West Coast audiences also suffer from earlier starts. A 6 p.m. ET kickoff means 3 p.m. PT, which assumes fans on the Pacific coast can leave work early or watch from the office. That's not realistic for most people, and college football can't afford to alienate an entire time zone to make the game more convenient for the East Coast.
The sport tried Sunday night windows during the BCS era. The 2006 championship between Texas and USC kicked off at 8 p.m. ET and became one of the most-watched college football games ever. But that was before the NFL expanded its playoff schedule and claimed January weekends as exclusive property. The landscape changed, and college football's options shrank accordingly.
The real problem isn't Monday night
The actual issue is that college football's biggest game happens during a stretch of the calendar that the NFL owns completely. From early January through the Super Bowl, professional football dominates the sports landscape. College football finishing its season in mid-January means competing for attention during the NFL's highest-stakes weeks.
The 12-team playoff format extends the season even further, pushing the championship game deeper into NFL playoff territory. Quarterfinals and semifinals already compete with wild-card and divisional-round weekends. The title game falls in the window between conference championships and the Super Bowl, the only breathing room the sport has.
Moving the championship game earlier in the calendar creates different problems. Ending the season before Christmas means competing with bowl games and NFL regular-season finales. Playing the title game on New Year's weekend runs into the traditional Rose Bowl, Fiesta Bowl, and other major bowls that built college football's postseason tradition.

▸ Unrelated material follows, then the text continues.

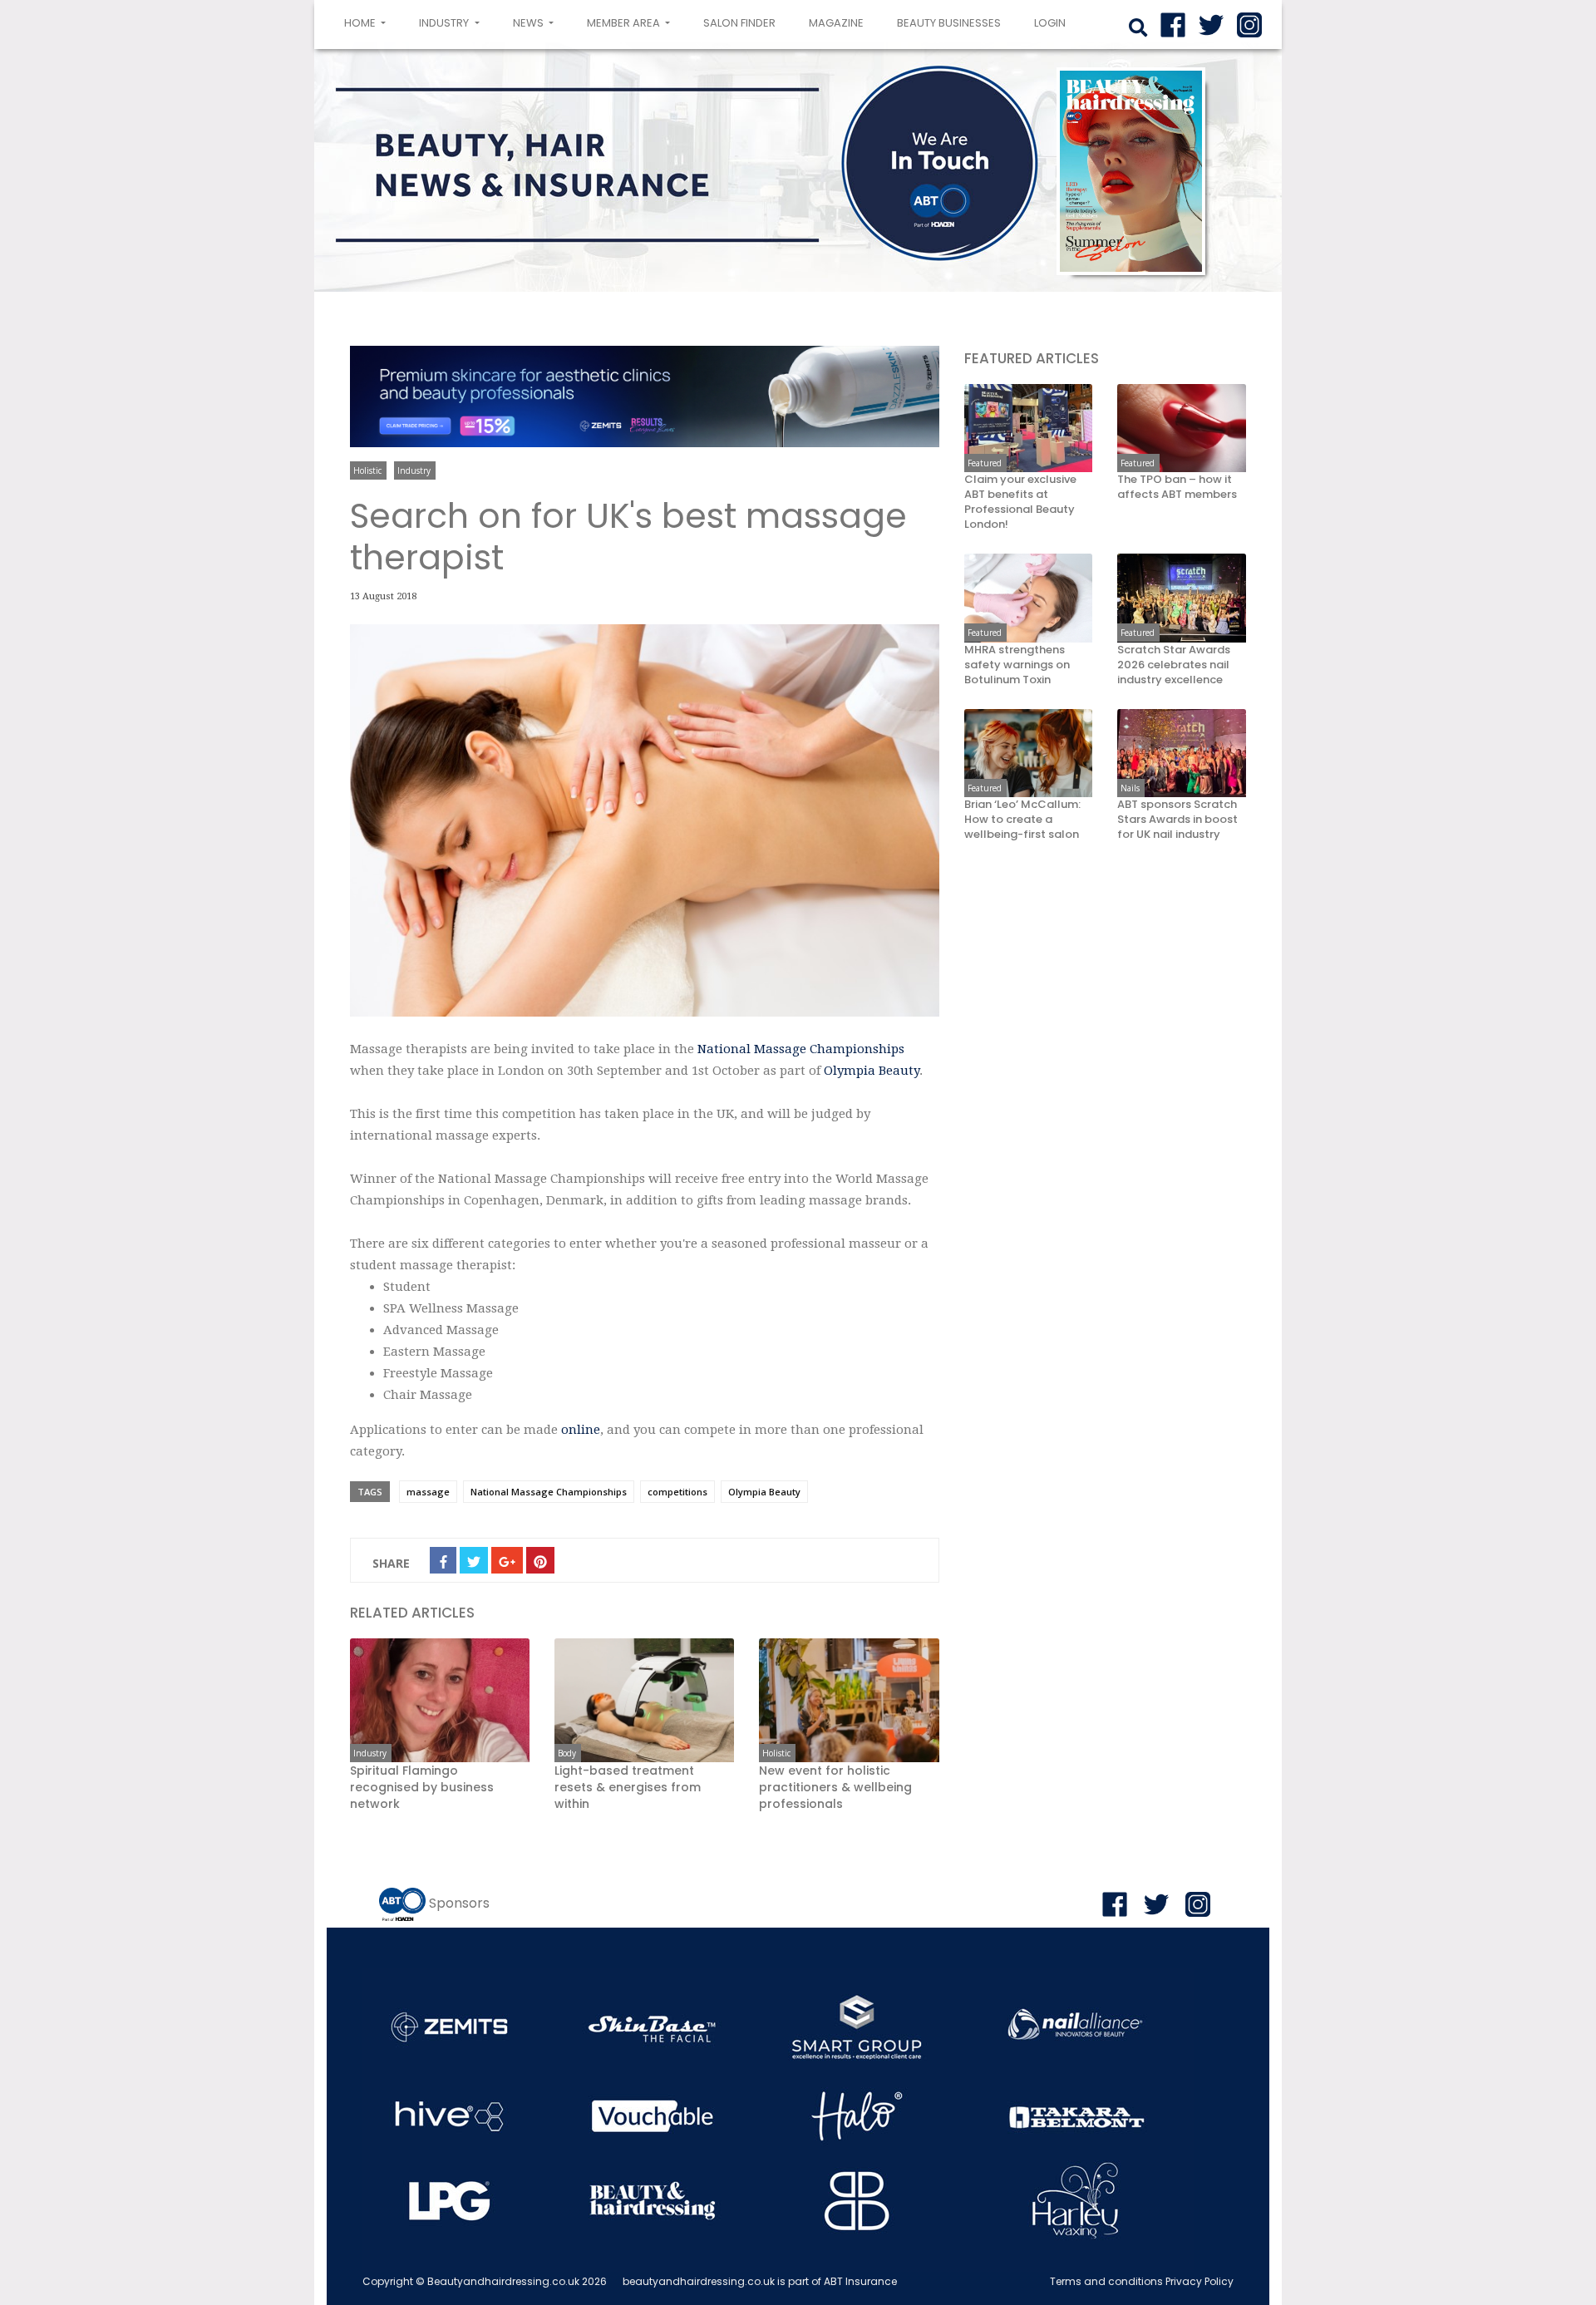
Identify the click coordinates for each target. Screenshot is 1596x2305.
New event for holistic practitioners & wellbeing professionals (835, 1787)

The expanded playoff was supposed to solve these scheduling conflicts by creating more inventory and more flexibility. Instead, it amplified them. More playoff games mean more weeks competing with the NFL. More rounds mean less room to maneuver. More teams mean longer breaks between games, stretching the season and pushing the championship further into January.
There are no good options, only less bad ones
College football can keep the Monday night championship and accept that East Coast fans will complain about late finishes. The sport can move to Saturday, and watch viewership crater against NFL playoff competition. It can try Sunday and hope the conference championship games don't run long enough to create conflicts.
Or it can acknowledge what every option reveals: college football's postseason exists in a window that professional football controls, and no amount of creative scheduling changes can change that fundamental reality.
Monday night isn't the solution college football wanted. It's the compromise the sport accepted because every alternative creates bigger problems. Fans who stayed up past midnight to watch the national championship have every right to be frustrated. But the frustration should be directed at the structural issue, not the symptom.
College football needed a window without NFL competition. Monday night was the only one available. The sport took it, built a tradition around it, and now lives with the consequences of playing its biggest game on a night when half the country has to work the next morning.
That's not going to change unless the NFL suddenly decides it doesn't need exclusive access to January weekends, or college football moves its entire postseason earlier in the calendar, or the sport admits that competing with the NFL is better than forcing fans to choose between sleep and sports.
None of those options seems likely. Which means Monday night championships are here to stay, and the complaints will continue, and college football will keep pointing out that every alternative is worse.
They're not wrong. They're just stuck.